* [PAGE EXTRACT]

The two classes of statistical tests are called parametric and nonparametric. The word parametric comes from "metric," meaning to measure, and "para," meaning beside or closely related; the combined term refers to the assumptions about the population from which the measurements were obtained. Nonparametric data do not meet such rigid assumptions. Nonparametric tests sometimes are referred to as "distribution-free." That is, the data can be drawn from a sample that may not follow the normal distribution (1).
Before a parametric test can be undertaken, it must be ascertained that: 1) the samples are random (i.e., each member of the population has an equal chance of being selected for measurement); 2) the scores are independent of each other; 3) the experiments are repeatable with constancy of measurements from experiment to experiment; 4) the data are normally distributed; and 5) the samples have similar variances (1,2). Parametric statistics use mean values, standard deviation and variance to estimate differences between measurements that characterize particular populations.
The two major types of parametric tests are Student's t-tests (Student is the name of the statistician who developed the test) and analyses of variance (ANOVA). Nonparametnc tests use rank or frequency information to draw conclusions about differences between populations. Parametric tests usually are assumed to be more powerful than nonparametric tests. However, parametric tests cannot always be used to analyze the significance of differences because the assumptions on which they are based are not always met.

[Records taken from a dataset]

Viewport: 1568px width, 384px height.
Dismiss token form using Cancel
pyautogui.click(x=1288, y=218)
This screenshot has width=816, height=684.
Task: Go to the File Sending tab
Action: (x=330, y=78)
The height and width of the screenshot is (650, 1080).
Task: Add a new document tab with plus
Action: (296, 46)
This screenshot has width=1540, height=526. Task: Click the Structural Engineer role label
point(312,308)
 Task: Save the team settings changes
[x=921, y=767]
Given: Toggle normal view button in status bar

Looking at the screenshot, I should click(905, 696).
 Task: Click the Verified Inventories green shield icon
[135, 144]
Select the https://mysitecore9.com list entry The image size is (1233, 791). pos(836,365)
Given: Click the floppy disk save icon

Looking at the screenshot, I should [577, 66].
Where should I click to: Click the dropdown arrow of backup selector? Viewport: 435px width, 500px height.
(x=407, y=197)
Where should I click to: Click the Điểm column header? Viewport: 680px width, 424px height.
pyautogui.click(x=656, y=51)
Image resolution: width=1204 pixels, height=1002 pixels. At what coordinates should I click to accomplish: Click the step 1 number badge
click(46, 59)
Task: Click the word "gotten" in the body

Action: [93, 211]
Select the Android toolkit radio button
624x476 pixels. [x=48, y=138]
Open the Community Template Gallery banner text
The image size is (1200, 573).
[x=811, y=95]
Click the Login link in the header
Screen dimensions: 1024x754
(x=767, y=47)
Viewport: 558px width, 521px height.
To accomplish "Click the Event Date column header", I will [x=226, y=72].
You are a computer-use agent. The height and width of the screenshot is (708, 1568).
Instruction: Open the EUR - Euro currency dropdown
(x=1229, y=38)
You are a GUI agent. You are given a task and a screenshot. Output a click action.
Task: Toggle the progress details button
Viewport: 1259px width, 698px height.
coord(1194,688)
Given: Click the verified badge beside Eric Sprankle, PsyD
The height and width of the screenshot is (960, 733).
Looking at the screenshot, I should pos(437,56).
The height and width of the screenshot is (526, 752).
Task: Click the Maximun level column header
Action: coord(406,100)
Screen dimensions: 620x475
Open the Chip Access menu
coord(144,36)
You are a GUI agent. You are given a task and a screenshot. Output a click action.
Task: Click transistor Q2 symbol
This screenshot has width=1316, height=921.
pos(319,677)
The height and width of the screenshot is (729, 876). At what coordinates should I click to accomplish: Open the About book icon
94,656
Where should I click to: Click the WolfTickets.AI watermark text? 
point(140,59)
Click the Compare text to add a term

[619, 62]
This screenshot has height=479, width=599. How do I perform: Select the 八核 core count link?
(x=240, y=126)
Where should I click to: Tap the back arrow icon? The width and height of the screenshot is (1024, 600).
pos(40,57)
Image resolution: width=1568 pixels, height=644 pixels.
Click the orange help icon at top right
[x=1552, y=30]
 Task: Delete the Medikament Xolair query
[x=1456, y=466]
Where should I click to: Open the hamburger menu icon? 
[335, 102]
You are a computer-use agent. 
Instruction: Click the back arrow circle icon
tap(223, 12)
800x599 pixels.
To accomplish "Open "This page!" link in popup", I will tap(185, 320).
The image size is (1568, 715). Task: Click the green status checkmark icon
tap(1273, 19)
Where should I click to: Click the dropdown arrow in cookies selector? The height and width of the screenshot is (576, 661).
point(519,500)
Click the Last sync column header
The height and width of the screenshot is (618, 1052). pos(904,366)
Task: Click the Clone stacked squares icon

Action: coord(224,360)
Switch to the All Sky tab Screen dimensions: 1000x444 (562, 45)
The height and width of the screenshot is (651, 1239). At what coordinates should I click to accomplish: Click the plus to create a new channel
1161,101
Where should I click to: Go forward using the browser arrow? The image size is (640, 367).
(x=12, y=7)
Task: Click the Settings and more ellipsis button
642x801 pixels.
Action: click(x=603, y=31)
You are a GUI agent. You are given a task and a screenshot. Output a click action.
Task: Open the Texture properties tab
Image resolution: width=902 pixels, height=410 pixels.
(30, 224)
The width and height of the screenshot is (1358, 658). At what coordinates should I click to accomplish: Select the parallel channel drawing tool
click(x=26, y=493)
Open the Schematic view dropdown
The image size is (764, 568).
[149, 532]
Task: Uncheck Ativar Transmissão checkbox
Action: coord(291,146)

* [WHAT TO WORK ON]
1: List the conditions that the text on parametric and nonparametric tests says must be confirmed before a parametric test can be undertaken.
2: Write a continuation of the text on parametric and nonparametric tests, starting after its final sentence.

* [TASK RESPONSES]
1:
1. The samples are random (each member of the population has an equal chance of being selected for measurement).
2. The scores are independent of each other.
3. The experiments are repeatable with constancy of measurements from experiment to experiment.
4. The data are normally distributed.
5. The samples have similar variances.

2:
A statistical test can never establish the truth of an hypothesis with 100-percent certainty. Typically, the hypothesis is specified in the form of a "null hypothesis," i.e., the score characterizing one group of measurements does not differ (within an acceptable margin of measurement error) from the score characterizing another group. Note the hypothesis does not state the two scores are the same; rather, it states no significant difference can be detected. Performing the statistical procedure yields a test result that helps one reach a decision that 1) the scores are not different (the hypothesis is confirmed) or 2) the difference in the scores is too great to be explained by chance (the hypothesis is rejected).
Rejecting the hypothesis when it actually is true is called a Type-I error. Failure to reject the hypothesis when it is false is termed a Type-II error. For convenience and simplicity, a 5-percent risk of making a Type-I error has become conventional; one should be correct 95 out of 100 times when using the listed value in the probability tables to accept or reject the hypothesis.
In statistics, robustness is the degree to which a test can stray from the assumptions before changing the confidence you have in the result of the statistical test you have used. Choosing a nonparametric test trades the power, or large sample size (3), of the parametric test for robustness (4). Further, a method requiring few and weak assumptions about the population(s) being sampled is less dependable than the corresponding parametric method and increases the chances of committing a Type-Il error (5,6).
Independence or dependence of samples concerns whether the different sets of numbers being compared are independent or dependent of each other (7). Sets are independent when values in one set tell nothing about values in another set. When two or more groups consist of different, unrelated individuals, the observations made about the samples are independent. When the sets of numbers consist of repeated measures on the same individuals, they are said to be dependent. Similarly, if male and female characteristics are compared using brother-sister pairs, the samples are dependent. Matching two or more groups of individuals on factors such as income, education, age, height and weight also yields dependent samples.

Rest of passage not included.